L’accusa del centrodestra
Non si è fatta attendere la replica di Fratelli d’Italia. Nicola Procaccini, europarlamentare del partito, ha definito il gesto «una schifezza morale e legale», puntando il dito contro la strumentalizzazione del conflitto in Medio Oriente per fini di parte. «Se a compiere la stessa infrazione fosse stato il centrodestra, la sinistra avrebbe sollevato un putiferio», ha rincarato Procaccini. Il cosiddetto “giorno di riflessione” non è una formalità: serve a garantire agli elettori 24 ore di tregua dai messaggi di parte, per meditare con serenità il proprio voto. Ogni comizio, evento o manifestazione con riferimenti diretti o indiretti alle urne è vietato, tanto più se avviene in spazi pubblici molto frequentati. Piazza San Giovanni, cuore della protesta, rientra a pieno titolo in questa categoria.
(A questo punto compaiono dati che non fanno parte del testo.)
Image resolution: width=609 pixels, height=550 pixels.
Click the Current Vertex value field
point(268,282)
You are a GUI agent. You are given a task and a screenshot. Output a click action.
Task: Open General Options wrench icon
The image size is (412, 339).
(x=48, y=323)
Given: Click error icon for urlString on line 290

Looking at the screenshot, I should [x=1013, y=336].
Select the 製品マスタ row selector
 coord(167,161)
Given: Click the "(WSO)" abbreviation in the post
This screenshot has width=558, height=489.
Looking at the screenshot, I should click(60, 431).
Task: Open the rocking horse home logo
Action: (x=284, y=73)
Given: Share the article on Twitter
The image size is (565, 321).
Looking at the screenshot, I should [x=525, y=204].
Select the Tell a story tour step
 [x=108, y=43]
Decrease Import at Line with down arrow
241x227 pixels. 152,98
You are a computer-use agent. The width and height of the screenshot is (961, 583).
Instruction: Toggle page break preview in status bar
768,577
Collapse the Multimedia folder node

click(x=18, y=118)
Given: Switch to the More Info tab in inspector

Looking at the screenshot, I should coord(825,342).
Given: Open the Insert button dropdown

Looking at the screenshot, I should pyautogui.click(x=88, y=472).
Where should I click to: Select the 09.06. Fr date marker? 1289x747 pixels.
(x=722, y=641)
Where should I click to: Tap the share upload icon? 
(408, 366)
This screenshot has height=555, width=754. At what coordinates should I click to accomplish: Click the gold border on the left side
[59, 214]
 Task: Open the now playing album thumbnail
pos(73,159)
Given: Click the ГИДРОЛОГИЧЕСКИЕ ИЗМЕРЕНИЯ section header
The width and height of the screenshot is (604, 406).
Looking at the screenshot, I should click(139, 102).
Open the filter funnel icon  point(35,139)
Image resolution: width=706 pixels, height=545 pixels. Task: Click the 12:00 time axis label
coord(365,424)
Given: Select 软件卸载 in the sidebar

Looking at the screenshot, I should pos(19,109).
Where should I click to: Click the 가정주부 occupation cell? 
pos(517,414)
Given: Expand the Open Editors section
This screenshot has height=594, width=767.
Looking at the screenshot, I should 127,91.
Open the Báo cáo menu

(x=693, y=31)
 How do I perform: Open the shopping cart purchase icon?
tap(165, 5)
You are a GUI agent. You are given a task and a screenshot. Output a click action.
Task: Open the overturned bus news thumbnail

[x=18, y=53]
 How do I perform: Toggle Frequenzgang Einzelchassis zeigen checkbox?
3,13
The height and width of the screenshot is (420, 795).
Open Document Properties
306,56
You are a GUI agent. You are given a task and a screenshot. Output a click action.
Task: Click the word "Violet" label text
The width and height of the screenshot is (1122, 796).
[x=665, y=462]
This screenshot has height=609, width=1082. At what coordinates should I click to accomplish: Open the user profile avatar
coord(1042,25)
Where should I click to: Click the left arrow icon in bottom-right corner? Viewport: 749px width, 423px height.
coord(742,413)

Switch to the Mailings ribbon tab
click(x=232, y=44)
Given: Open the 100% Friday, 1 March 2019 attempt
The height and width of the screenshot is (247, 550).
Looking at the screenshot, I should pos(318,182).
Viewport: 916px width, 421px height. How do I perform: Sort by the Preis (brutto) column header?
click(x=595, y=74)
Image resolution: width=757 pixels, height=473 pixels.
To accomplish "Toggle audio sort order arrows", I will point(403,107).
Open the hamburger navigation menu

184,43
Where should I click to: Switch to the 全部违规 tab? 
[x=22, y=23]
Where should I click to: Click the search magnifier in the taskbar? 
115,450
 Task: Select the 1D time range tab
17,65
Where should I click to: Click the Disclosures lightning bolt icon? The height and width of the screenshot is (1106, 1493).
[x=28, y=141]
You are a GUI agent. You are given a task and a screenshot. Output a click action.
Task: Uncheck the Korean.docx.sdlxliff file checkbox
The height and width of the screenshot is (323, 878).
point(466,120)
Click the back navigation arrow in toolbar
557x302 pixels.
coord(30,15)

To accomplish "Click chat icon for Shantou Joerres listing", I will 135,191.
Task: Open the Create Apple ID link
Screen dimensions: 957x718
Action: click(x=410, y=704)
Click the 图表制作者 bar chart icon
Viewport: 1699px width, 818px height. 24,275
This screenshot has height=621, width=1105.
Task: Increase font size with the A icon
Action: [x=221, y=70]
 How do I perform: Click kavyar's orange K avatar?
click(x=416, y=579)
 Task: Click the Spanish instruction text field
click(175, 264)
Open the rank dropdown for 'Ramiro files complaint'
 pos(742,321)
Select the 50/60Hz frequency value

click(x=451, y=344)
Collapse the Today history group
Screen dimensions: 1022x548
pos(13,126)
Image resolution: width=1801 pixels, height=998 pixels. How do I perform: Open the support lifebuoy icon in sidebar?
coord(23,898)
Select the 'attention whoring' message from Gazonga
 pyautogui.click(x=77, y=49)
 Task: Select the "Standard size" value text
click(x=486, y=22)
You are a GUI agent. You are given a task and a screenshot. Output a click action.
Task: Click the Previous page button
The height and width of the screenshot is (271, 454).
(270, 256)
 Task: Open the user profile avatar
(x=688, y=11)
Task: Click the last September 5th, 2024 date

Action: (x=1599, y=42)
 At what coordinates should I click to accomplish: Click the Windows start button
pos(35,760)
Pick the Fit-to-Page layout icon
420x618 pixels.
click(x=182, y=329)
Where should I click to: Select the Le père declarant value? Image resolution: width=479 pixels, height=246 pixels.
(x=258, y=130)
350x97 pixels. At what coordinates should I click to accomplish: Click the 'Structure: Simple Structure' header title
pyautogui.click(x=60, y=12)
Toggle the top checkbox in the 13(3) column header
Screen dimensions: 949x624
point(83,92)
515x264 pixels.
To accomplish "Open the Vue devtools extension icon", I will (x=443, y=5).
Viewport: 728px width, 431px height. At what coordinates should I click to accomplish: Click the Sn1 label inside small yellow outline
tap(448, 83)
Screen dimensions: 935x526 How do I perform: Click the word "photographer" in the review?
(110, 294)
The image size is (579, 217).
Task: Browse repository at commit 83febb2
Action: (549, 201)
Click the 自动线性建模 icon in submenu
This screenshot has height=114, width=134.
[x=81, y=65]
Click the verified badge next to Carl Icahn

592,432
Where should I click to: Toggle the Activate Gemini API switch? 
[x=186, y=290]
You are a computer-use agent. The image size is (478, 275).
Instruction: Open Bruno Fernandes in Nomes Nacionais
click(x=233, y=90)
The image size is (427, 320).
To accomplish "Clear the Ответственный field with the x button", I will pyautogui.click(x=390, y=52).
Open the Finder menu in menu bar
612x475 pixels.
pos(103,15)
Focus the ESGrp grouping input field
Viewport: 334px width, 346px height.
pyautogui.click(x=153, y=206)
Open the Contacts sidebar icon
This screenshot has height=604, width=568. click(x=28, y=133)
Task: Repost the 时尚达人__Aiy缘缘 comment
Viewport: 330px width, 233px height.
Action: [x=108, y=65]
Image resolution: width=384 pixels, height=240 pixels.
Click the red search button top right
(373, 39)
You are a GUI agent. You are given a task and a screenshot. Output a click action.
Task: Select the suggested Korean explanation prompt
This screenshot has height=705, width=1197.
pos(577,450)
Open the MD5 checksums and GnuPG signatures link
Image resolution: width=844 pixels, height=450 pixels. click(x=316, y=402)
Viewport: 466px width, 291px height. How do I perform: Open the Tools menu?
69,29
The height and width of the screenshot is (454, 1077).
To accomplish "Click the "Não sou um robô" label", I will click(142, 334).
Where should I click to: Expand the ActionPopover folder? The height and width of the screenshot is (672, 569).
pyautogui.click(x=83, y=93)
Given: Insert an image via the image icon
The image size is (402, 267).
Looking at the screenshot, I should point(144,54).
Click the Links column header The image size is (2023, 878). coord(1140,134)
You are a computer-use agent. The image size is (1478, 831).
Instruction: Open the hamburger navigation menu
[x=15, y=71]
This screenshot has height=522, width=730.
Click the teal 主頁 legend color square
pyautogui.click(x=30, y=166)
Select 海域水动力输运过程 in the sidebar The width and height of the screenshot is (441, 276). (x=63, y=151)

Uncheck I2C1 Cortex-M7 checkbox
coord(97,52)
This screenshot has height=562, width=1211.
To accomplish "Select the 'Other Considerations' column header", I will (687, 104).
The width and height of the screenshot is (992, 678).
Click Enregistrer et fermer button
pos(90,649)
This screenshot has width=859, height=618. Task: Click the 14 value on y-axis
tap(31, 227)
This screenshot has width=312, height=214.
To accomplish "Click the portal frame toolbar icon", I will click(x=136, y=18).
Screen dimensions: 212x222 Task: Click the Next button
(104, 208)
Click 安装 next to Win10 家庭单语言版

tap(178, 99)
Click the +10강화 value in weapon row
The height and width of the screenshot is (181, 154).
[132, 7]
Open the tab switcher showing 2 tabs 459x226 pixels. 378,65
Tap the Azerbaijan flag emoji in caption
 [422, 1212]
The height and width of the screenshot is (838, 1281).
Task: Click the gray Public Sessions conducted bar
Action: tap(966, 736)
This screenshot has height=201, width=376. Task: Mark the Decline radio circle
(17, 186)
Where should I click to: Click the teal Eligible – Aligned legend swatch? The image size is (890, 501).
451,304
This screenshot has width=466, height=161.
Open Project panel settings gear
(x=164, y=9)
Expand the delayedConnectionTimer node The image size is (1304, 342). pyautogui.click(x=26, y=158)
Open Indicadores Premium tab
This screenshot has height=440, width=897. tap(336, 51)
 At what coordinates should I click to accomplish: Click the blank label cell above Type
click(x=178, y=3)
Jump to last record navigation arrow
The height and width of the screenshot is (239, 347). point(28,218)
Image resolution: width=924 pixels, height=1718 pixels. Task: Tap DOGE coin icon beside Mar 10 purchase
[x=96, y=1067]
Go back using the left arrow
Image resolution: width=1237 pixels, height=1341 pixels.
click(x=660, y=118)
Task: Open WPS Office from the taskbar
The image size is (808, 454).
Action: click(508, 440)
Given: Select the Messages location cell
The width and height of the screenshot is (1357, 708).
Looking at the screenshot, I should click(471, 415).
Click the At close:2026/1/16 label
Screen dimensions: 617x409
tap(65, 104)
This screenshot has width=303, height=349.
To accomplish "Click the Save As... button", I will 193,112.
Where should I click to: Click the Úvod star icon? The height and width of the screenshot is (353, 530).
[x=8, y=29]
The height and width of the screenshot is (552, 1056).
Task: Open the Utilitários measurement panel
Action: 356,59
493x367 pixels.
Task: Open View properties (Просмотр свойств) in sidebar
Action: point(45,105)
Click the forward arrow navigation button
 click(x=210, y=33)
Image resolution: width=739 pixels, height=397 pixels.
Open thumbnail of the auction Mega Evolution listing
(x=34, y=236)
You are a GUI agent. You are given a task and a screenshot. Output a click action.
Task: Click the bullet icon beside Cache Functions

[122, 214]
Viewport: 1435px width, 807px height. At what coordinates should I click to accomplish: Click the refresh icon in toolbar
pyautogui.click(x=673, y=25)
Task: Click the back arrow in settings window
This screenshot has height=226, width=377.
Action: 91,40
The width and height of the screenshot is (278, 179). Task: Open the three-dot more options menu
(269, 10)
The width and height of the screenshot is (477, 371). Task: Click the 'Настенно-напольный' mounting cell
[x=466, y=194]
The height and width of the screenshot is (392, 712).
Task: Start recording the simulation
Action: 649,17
La replica di Bersani alle accuse
La leggerezza di Bersani stupisce non solo per il curriculum, ma per la consapevolezza che ci si aspetterebbe da un veterano delle istituzioni. A molti, la scelta di ignorare le regole appare come un autogol che incrina la sua autorevolezza. Il caso riaccende il dibattito su come e quanto le manifestazioni “tematiche” vengano sfruttate per altre battaglie: da Gaza ai referendum, passando per la campagna Ue. Se l’obiettivo era dare voce alla solidarietà per il popolo palestinese, il cappellino “SÌ” ha finito per scuotere l’opinione pubblica su tutt’altro terreno. Nelle scorse ore proprio Bersani all’«Ansa» ha dichiarato: «C’era il sole, mi hanno allungato un cappellino e l’ho preso. Se veniva Procaccini e mi dava un Borsalino, mettevo quello».